Personne n’a regretté l’éclairage à la chandelle, avec son cortège de menus désagréments. Mèches charbonneuses, taches de suifs et parfums malodorants. Et cependant la chandelle fut un grand progrès, sur les flambeaux de résine ou d’autres matières dont on usa longtemps.
La cire était réservée pour les églises et pour les palais des rois ou des princes. Des gens riches, des seigneurs pourvus de domaines importants se contentaient de la vulgaire chandelle, et assez fréquemment, on la fabriquait chez soi.
Le livre des Mises et receptes du sire de Gouberville, un gentilhomme campagnard normand des environs de Coutances, nous renseigne sur ce point [1].
Sous ce titre, le sire de Gouberville, nous a laissé le détail de son ménage, de ses gens, de l’argent qu’il recevait ou qu’il donnait, et nous voyons à plusieurs reprises, qu’il surveille certains de ses domestiques, chargés de fabriquer de la chandelle, pour laquelle il emploie le suif des bêtes de boucherie, que l’on tuait pour la nourriture de son nombreux personnel.
Ces comptes curieux, qui nous renseignent sur les plus petits détails de la vie d’un gentilhomme faisant valoir son propre bien, vont des années 1552 à 1562, environ.
Le sire de Gouberville devait posséder pour ses chandelles des mouchettes agrémentées et ornementées, dans le genre de celles qui sont. figurées ici. Celles-ci, à vrai dire, sont quelque peu postérieures, car on ne saurait les faire remonter plus haut que le commencement du XVIIe siècle, mais la mode, en matière de mouchettes, n’a pas varié dans des proportions considérables.
Nos pères aimaient à apporter un certain luxe dans ces ustensiles de la vie courante, et les collections publiques et privées contiennent des mouchettes avec leurs supports classés selon un ordre chronologique. Cependant, personne ne possède un spécimen des appareils de ce genre dont parle l’Exode (ch. XXV, v.38) : « Vous ferez encore des mouchettes et des vases où sera éteint, ce qui aura été enlevé des lampes, le tout d’un or très pur. »
Le mot de « mouchettes » est, lui-même, relativement récent, si l’objet date de loin. Aux comptes royaux, cités par M. de Laborde, dans son savant Glossaire, nous voyons figurer la dépense suivante : « Pour un sysiaux à moucher la chandelle, iij s. » Ce qui prouve qu’à la cour de France, on se servait de chandelles, en même temps que le sire de Gouberville ; cité plus haut.
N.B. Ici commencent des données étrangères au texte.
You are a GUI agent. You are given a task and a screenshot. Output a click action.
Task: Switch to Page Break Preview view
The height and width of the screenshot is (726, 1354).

Ce n’est qu’au XVIIe siècle, que le nom de mouchettes, dérivé du verbe, apparait pour la première fois.
Tous ces instruments, ont pour caractéristique, une lame coupante, amenant la partie carbonisée sur une autre lame, coiffée d’un récipient demi-circulaire, que la première lame, pourvue d’un obturateur, ferme en repoussant la partie charbonnée, qui s’éteint faute d’air, au lieu de fumer interminablement en répandant des odeurs plutôt nauséabondes.
Les mouchettes et leur support représentées plus haut, sont en fonte de cuivre jaune ; elles ont été reprises à la lime et au burin ; les champs sont enrichis de gravures assez soignées et d’un aspect très décoratif’.
Les modèles furent variés à l’infini, à la grande joie des collectionneurs qui recueillent ces vestiges du passé.
On faisait, il y a quelques années encore, des trouvailles précieuses de ce genre, en des campagnes écartées, chez des, paysans qui n ’ont pas voulu sacrifier à la bougie luxueuse, mais, aujourd’hui, les mouchettes artistiques sont rares. Les paysans les ont vendues, et mouchent leurs chandelles avec leurs doigts, procédé malpropre, mais expéditif.